═══ DATA SUPPLIED
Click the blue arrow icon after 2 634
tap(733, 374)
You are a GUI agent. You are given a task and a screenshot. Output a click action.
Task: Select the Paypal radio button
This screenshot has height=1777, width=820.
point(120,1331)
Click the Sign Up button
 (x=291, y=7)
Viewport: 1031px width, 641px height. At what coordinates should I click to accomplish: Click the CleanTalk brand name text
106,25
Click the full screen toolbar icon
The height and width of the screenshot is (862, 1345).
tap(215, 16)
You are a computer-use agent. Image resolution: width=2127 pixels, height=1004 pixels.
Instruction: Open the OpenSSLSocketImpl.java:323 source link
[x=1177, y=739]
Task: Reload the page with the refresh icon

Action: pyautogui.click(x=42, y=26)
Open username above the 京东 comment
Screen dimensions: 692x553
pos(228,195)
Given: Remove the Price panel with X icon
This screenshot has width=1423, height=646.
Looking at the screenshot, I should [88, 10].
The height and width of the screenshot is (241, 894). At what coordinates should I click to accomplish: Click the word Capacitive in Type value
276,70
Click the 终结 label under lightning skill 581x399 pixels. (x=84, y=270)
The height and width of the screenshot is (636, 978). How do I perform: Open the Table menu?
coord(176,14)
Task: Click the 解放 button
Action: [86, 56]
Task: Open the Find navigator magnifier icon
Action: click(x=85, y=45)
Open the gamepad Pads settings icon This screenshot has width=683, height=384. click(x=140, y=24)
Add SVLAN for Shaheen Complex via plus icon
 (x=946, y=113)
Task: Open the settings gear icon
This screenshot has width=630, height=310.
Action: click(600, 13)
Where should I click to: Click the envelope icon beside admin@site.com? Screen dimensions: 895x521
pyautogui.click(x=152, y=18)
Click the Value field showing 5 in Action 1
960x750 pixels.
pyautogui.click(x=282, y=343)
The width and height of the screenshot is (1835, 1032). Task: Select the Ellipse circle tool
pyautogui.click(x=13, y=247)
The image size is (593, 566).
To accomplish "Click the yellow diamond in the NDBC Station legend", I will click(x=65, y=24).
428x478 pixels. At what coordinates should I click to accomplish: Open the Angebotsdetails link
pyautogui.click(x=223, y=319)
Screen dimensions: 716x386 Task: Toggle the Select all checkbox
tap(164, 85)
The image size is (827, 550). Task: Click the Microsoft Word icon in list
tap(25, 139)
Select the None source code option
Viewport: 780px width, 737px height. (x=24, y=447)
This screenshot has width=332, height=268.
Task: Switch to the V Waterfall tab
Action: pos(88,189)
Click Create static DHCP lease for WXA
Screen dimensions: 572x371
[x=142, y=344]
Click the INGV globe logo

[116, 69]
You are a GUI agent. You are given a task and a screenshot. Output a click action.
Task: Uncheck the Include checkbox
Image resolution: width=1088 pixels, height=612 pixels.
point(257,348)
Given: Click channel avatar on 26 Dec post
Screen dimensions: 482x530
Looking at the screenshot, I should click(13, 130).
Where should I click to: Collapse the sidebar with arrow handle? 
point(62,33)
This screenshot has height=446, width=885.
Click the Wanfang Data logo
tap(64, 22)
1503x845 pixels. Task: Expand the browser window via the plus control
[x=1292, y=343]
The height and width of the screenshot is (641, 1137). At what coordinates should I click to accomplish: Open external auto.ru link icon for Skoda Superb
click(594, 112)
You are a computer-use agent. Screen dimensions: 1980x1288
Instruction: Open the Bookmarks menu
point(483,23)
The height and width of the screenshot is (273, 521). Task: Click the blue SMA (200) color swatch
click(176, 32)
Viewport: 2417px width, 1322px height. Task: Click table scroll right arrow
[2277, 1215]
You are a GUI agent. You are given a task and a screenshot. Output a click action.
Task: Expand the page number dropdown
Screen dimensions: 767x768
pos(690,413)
══════
» THE TASK:
Convert the items, starting with the line containing "The width and" and going on through the line containing "tap(25, 139)", into a two-column CSV with the columns item_text and answer. Give one row per item, put each field in quotes, and replace line breaks with spaces.

» SOLUTION:
item_text,answer
"The width and height of the screenshot is (1835, 1032). Task: Select the Ellipse circle tool","pyautogui.click(x=13, y=247)"
"The image size is (593, 566). To accomplish ""Click the yellow diamond in the NDBC Station legend"",","I will click(x=65, y=24)."
"428x478 pixels. At what coordinates should I click to accomplish: Open the Angebotsdetails link","pyautogui.click(x=223, y=319)"
"Screen dimensions: 716x386 Task: Toggle the Select all checkbox","tap(164, 85)"
"The image size is (827, 550). Task: Click the Microsoft Word icon in list","tap(25, 139)"